Since I have an interest in polyhedra I've come across https://en.wikipedia.org/wiki/Trigonal_trapezohedron, especially the asymmetric one. So this made me wonder for a classification of convex hexahedron with congruent quadrilateral faces.

Let $P$ be a convex hexahedron with only quadrilateral faces, which are all congruent to each other.
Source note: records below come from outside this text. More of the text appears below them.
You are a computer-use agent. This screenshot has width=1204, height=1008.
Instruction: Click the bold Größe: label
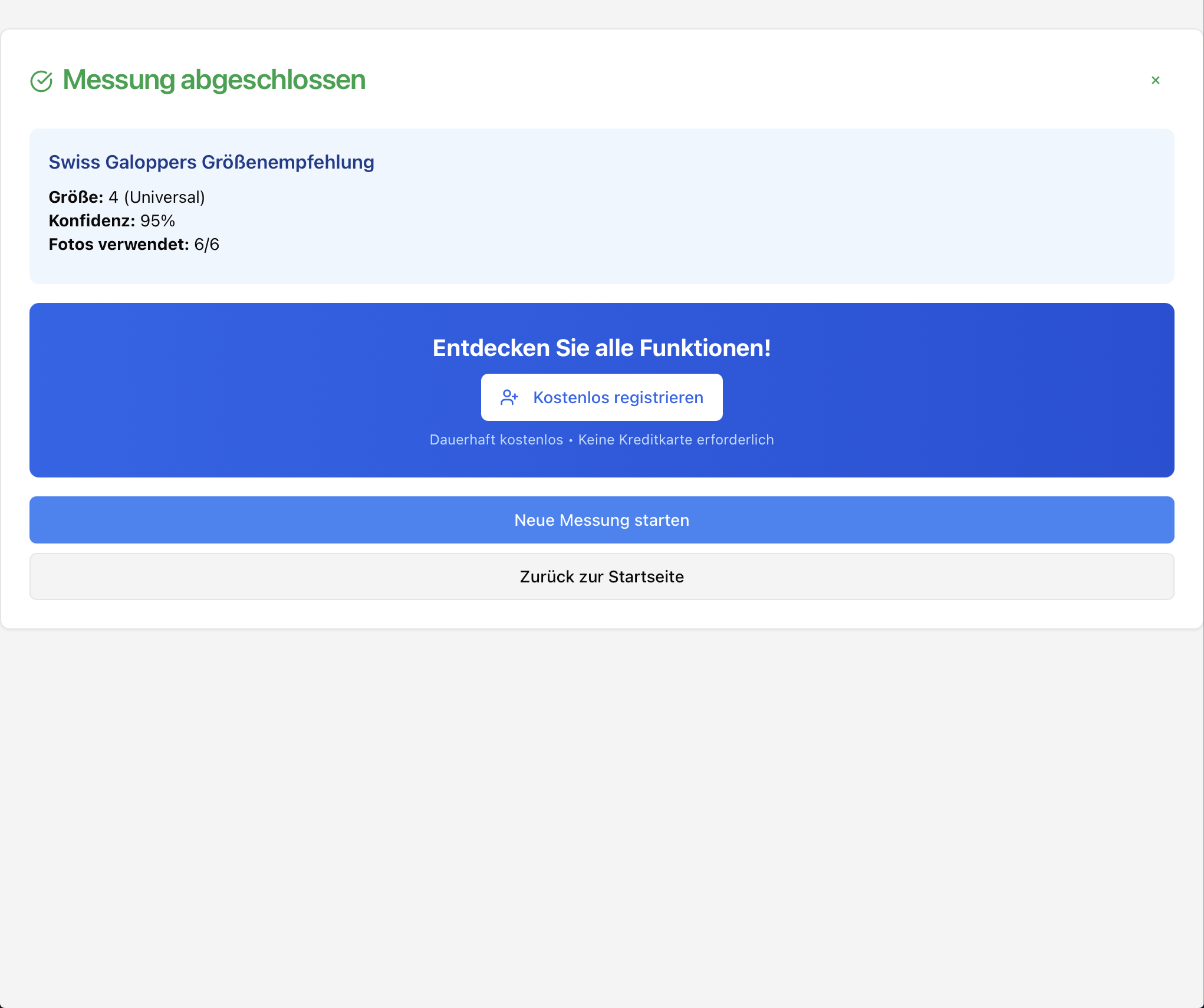pos(75,197)
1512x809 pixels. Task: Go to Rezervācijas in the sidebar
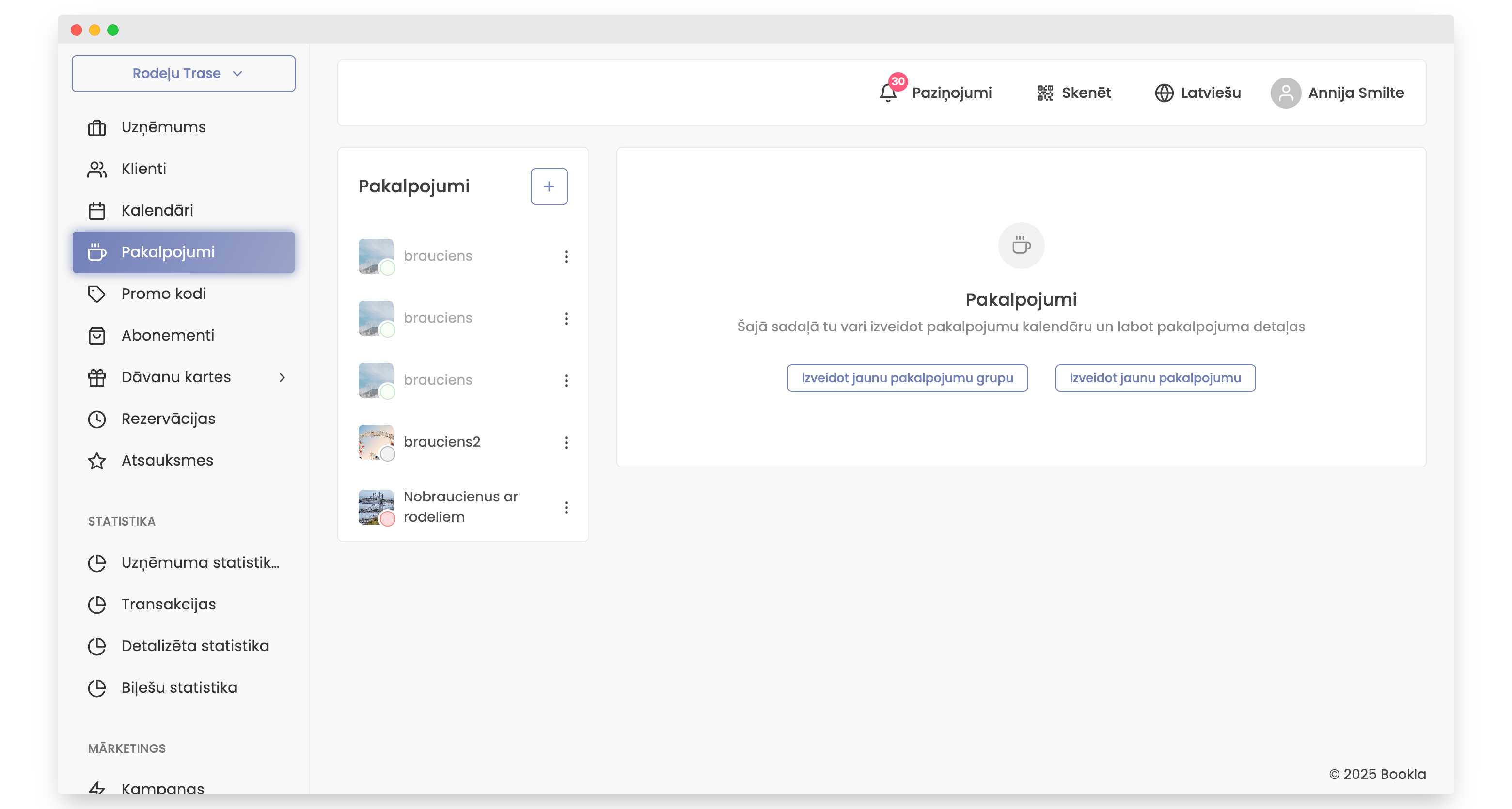click(x=168, y=419)
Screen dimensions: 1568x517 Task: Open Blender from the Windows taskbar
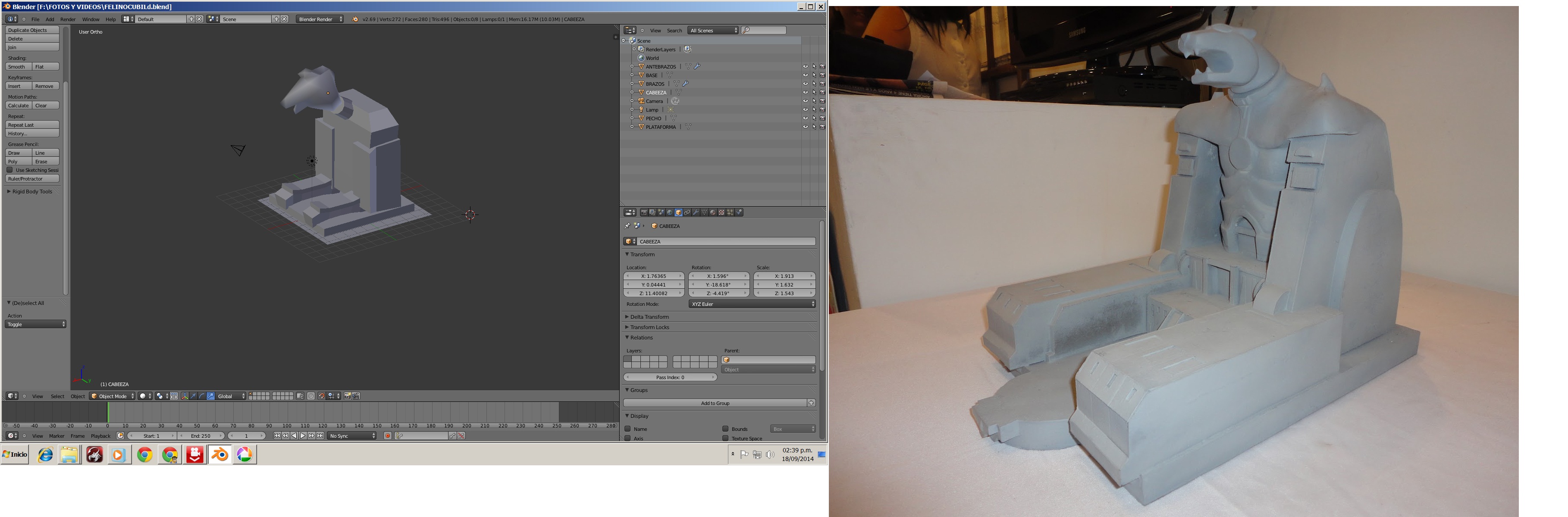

I have been able to prove the following:

• The polyhedral graph of $P$ is the same as the polyhedral graph of a cube.
• A face of $P$ (thus each face) must have two sides of equal length.
• The edge configuration of $P$ is depicted in the figure below.

Edges with same colour are of equal length.

The angles $\alpha, \beta, \gamma$ and $\delta=2\pi-\alpha-\beta-\gamma$ completely define such a hexahedron (up to scale). Since the hexahedron is convex, we can get that $\alpha < \frac{2\pi}{3}$.

So my question is: what extra constraints can I get on the angles?

I've tried to use Descartes' theorem on total angular defect, but this gives an empty condition.

Answer 1

Red edges form two equal tetrahedra $VABC$ and $V'A'B'C'$ (see diagram on the left below), whose bases $ABC$ and $A'B'C'$ are parallel equilateral triangles. Let $O$, $O'$ be the centers of the bases and set $VO=V'O'=h$, $OO'=d$ and $OA=1$. Moreover, let $\phi$ be the angle between the projections of $VA$ and $V'A'$ on a base (see diagram on the right, which is seen "from above").

Points $VABA'$ are coplanar if $[(A-V)\times(B-V)]\cdot(A'-V)=0$, which leads to $$ d=h(\cos\phi+\sqrt3\sin\phi-1). $$ Thus, $h$ and $\phi$ completely determine the hexahedron shape. One can readily compute, in particular, your angles $\alpha$, $\beta$ and $\delta$ as a function of $h$ and $\phi$: $$ \cos(\angle AVB)=1-{3\over2(1+h^2)}, \quad \cos(\angle VAA')={1-\cos\phi-hd\over\sqrt{1+h^2}\sqrt{2+d^2-2\cos\phi}}, \quad \cos(\angle VBA')={1+(1/2)\cos\phi-(\sqrt3/2)\sin\phi-hd \over\sqrt{1+h^2}\sqrt{2+d^2+\cos\phi-\sqrt3\sin\phi}}. $$